Pixel coordinate grounding data:
------------------------------------------------------------
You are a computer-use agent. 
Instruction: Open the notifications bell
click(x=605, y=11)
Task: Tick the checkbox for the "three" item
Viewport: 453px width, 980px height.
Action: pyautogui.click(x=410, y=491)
------------------------------------------------------------
Task directions >> Extract the full set of entries word for word.

Solution for this task >>
You are a computer-use agent. 
Instruction: Open the notifications bell
click(x=605, y=11)
Task: Tick the checkbox for the "three" item
Viewport: 453px width, 980px height.
Action: pyautogui.click(x=410, y=491)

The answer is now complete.